Sentry OTel Java Agent as the primary instrumentation surface

Section titled “Sentry OTel Java Agent as the primary instrumentation surface”

Considered. Use the bundled sentry-otel-agent.jar to instrument Ktor routes, DB queries, and HTTP clients without any application-level code change. This was attractive because it requires no common-module changes for performance/APM signals — the agent picks up Ktor, Exposed, OkHttp, etc. by class-path scanning.

Not taken (as the primary surface). Adopted additionally as the source of auto-instrumented http.client and DB spans, which is well within its strengths. Rejected as the primary surface because:

  1. Error/exception capture from the agent’s perspective is whatever propagates as an unhandled throwable to the JVM. That misses the boundary semantics we wanted — AppError.Invocation.* would be reported as errors when they are caller-driven validation failures, polluting the issue feed.
  2. The agent’s OTLP exporter wired in by default required explicit suppression (OTEL_*_EXPORTER=none).

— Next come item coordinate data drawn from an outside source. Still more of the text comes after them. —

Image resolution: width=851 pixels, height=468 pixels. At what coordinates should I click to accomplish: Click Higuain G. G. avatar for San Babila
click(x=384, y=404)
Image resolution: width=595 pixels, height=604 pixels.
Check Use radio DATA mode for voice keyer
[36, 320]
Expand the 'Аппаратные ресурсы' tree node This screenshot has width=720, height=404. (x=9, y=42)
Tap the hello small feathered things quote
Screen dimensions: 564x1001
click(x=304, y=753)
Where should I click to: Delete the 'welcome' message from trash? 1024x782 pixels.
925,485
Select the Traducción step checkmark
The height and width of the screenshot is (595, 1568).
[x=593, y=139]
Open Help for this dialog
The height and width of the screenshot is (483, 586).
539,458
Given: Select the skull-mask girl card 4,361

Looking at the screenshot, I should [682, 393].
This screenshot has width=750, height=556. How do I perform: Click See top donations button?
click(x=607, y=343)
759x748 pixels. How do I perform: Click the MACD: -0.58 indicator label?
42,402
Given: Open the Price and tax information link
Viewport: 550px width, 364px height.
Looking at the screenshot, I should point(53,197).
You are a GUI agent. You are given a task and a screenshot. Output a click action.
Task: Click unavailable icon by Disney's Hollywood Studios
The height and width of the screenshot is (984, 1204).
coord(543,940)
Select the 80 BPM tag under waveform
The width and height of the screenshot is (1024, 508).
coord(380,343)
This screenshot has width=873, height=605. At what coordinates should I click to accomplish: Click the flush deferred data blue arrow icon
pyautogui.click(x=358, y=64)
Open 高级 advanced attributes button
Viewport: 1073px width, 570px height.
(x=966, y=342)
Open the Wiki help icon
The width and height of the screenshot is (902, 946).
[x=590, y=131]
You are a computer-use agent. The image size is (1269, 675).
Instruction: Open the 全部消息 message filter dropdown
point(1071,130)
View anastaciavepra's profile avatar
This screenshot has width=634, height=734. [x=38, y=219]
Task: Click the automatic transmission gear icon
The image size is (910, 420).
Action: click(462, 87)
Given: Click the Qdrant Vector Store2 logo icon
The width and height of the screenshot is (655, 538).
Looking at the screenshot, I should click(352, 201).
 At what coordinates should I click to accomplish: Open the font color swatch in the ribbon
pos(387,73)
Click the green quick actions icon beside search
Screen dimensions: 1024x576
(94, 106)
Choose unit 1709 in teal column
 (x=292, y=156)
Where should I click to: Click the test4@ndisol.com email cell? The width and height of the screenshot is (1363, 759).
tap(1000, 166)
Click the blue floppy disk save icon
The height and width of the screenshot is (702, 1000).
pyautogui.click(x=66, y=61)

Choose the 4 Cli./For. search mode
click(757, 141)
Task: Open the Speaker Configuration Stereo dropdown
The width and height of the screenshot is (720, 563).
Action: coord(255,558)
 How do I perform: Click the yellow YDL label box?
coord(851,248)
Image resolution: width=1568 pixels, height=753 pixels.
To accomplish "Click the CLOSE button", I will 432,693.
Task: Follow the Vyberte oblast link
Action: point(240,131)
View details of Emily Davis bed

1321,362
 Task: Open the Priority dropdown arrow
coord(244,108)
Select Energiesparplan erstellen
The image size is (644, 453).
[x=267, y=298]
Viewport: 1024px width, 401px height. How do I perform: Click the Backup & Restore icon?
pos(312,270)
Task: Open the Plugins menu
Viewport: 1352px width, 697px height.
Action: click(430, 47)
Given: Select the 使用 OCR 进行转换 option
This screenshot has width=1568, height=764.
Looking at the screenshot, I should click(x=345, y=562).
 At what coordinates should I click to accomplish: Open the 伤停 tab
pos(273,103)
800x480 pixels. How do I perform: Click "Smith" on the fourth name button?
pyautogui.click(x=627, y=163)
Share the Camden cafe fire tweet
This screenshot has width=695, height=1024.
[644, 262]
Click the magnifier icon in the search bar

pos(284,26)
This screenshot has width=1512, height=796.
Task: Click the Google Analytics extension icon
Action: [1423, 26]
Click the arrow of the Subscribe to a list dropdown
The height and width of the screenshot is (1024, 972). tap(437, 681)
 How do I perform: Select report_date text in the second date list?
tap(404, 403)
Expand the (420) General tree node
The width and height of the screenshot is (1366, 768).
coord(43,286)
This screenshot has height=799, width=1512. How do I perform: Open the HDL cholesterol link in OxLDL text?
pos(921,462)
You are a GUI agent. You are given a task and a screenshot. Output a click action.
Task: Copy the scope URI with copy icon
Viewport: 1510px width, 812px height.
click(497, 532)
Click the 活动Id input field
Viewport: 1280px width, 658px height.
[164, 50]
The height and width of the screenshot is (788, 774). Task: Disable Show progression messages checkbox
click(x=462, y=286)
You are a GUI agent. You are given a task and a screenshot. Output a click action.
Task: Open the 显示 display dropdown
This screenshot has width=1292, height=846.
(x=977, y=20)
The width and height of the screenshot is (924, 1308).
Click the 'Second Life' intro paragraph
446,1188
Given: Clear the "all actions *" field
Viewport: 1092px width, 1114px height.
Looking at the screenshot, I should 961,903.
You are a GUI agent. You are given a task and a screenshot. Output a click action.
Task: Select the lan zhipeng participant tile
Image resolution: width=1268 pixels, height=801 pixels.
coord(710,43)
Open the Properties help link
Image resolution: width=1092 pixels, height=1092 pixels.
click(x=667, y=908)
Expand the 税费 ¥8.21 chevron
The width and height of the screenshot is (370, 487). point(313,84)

A pure-agent path would have left this trap unmitigated.
  3. The agent does not implement session tracking; release health would still need the per-request plugin.

Outcome: hybrid. Manual BoundaryCapture + Sentry.startSession/endSession plugin for errors and sessions; auto-agent for routes and outbound HTTP. Best of both, modest complexity cost.

Considered. Hook Sentry into the StatusPages plugin at the route layer, mapping HTTP status to Sentry severity. Conceptually clean — capture happens at the response boundary.

Not taken. Two problems: (1) background paths (CSV upload, scheduled jobs, library callbacks) have no HTTP response so the policy can’t apply; (2) the API layer’s view of a throwable is post-classification — by the time StatusPages sees an AppError.Invocation.NotFound it’s already a 404 in flight, and “drop or send” is a coarse switch that requires re-classification at every consumer.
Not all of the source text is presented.